## The task
Your answer must hold only the lines below from the line containing "Click the EPFO logo emblem" through the line containing "Task: Click the mountain", each reproduced exactly.

================

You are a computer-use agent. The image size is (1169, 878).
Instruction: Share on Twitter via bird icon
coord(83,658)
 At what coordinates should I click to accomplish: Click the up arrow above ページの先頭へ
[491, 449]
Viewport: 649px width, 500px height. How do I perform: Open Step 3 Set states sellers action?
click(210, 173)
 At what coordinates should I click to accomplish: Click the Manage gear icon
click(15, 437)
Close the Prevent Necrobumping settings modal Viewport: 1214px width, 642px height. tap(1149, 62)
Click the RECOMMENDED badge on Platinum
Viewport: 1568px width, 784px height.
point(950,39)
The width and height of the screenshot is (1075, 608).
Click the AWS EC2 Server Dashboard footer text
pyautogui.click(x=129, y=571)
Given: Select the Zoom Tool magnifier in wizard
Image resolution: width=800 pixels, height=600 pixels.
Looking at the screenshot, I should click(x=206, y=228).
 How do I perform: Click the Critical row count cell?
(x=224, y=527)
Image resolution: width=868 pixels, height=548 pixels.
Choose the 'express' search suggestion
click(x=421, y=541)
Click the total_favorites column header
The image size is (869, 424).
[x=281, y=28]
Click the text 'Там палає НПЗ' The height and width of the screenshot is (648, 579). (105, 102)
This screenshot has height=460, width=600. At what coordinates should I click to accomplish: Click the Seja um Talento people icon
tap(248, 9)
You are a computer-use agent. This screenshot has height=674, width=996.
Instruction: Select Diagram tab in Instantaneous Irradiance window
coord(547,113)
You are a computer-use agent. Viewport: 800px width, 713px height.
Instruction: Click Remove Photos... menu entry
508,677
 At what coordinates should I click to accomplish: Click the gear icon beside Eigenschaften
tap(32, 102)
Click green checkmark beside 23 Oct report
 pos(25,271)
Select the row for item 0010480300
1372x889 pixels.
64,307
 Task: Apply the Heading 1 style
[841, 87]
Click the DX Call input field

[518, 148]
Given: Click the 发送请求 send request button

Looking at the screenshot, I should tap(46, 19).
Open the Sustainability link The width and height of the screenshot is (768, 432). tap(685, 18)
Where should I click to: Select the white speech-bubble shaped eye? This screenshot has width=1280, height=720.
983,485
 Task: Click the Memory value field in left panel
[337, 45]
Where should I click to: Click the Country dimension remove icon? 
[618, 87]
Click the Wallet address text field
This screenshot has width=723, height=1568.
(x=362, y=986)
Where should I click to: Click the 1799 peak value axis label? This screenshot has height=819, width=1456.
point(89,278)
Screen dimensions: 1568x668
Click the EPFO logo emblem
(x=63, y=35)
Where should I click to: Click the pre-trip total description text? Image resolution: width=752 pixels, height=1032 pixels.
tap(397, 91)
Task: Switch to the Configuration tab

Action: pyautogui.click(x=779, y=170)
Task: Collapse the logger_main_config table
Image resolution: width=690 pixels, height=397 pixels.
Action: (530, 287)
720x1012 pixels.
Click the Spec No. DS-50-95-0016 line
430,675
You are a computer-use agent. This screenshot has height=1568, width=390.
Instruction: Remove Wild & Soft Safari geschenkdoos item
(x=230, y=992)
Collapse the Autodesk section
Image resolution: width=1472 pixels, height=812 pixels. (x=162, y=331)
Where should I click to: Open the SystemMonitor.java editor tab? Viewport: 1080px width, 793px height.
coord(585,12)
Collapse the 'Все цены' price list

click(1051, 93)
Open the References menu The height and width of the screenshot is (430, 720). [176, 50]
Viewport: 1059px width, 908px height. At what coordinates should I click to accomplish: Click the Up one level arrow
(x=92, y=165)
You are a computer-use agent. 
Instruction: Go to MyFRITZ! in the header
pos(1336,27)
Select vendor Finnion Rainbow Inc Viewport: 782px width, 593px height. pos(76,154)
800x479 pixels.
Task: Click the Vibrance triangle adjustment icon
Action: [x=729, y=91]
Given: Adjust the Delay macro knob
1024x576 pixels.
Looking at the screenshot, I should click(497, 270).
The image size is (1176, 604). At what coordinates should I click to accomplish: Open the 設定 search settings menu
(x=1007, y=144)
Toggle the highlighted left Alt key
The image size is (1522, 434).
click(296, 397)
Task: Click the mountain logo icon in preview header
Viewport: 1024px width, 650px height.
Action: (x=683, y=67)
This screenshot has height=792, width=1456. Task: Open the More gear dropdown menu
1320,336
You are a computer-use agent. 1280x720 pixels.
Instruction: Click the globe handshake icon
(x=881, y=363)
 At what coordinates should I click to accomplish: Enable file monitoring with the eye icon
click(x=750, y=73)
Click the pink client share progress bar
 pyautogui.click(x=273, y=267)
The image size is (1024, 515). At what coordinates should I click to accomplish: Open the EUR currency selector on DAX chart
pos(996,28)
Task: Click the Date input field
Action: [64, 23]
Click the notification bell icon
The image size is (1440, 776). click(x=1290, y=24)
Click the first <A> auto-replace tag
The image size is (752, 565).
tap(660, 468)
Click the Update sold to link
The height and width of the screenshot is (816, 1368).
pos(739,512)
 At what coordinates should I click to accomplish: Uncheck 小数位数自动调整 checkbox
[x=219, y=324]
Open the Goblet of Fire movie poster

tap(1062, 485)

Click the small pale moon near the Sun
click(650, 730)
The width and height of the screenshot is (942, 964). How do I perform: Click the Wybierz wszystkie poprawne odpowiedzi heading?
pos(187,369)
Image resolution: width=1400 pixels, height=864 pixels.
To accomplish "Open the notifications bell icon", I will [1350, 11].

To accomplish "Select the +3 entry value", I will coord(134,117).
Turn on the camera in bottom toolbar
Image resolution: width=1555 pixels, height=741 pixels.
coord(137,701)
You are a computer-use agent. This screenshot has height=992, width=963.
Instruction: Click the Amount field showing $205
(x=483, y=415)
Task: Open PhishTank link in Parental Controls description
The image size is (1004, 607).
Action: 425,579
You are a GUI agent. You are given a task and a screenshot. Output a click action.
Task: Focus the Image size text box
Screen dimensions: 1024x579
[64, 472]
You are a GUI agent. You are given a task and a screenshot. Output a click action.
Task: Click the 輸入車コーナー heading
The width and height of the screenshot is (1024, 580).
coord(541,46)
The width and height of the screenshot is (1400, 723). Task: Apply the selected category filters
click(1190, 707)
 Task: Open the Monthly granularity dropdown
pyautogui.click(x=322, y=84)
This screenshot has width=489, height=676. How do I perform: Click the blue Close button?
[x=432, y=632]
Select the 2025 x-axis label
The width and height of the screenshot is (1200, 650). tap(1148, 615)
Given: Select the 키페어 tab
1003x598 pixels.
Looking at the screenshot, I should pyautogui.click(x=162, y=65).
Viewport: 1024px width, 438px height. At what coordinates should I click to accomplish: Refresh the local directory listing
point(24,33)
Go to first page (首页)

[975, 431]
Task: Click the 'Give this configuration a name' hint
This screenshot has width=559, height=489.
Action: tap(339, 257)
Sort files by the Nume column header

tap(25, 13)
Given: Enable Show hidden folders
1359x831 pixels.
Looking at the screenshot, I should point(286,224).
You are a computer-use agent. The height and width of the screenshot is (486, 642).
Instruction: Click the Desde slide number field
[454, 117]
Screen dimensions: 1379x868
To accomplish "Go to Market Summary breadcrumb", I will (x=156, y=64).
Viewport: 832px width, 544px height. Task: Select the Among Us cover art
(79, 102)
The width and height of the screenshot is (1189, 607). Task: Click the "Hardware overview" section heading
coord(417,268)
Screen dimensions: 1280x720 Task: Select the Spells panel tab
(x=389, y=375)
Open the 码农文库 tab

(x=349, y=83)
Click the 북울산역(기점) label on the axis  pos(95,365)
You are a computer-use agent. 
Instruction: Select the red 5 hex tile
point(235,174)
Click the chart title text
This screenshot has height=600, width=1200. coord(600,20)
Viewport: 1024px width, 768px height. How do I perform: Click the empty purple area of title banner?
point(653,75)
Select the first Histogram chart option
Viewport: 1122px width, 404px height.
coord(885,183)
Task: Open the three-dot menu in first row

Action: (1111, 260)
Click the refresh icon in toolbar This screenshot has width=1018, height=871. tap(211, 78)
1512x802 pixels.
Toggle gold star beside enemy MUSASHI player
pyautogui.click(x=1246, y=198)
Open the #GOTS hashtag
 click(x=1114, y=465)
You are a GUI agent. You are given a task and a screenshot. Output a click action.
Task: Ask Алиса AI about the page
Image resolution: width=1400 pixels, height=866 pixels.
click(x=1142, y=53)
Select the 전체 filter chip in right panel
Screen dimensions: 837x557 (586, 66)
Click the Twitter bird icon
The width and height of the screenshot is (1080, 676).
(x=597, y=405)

================

## Solution below
Click the EPFO logo emblem
(x=63, y=35)
Where should I click to: Click the pre-trip total description text? Image resolution: width=752 pixels, height=1032 pixels.
tap(397, 91)
Task: Switch to the Configuration tab

Action: pyautogui.click(x=779, y=170)
Task: Collapse the logger_main_config table
Image resolution: width=690 pixels, height=397 pixels.
Action: (530, 287)
720x1012 pixels.
Click the Spec No. DS-50-95-0016 line
430,675
You are a computer-use agent. This screenshot has height=1568, width=390.
Instruction: Remove Wild & Soft Safari geschenkdoos item
(x=230, y=992)
Collapse the Autodesk section
Image resolution: width=1472 pixels, height=812 pixels. (x=162, y=331)
Where should I click to: Open the SystemMonitor.java editor tab? Viewport: 1080px width, 793px height.
coord(585,12)
Collapse the 'Все цены' price list

click(1051, 93)
Open the References menu The height and width of the screenshot is (430, 720). [176, 50]
Viewport: 1059px width, 908px height. At what coordinates should I click to accomplish: Click the Up one level arrow
(x=92, y=165)
You are a computer-use agent. 
Instruction: Go to MyFRITZ! in the header
pos(1336,27)
Select vendor Finnion Rainbow Inc Viewport: 782px width, 593px height. pos(76,154)
800x479 pixels.
Task: Click the Vibrance triangle adjustment icon
Action: [x=729, y=91]
Given: Adjust the Delay macro knob
1024x576 pixels.
Looking at the screenshot, I should click(497, 270).
The image size is (1176, 604). At what coordinates should I click to accomplish: Open the 設定 search settings menu
(x=1007, y=144)
Toggle the highlighted left Alt key
The image size is (1522, 434).
click(296, 397)
Task: Click the mountain logo icon in preview header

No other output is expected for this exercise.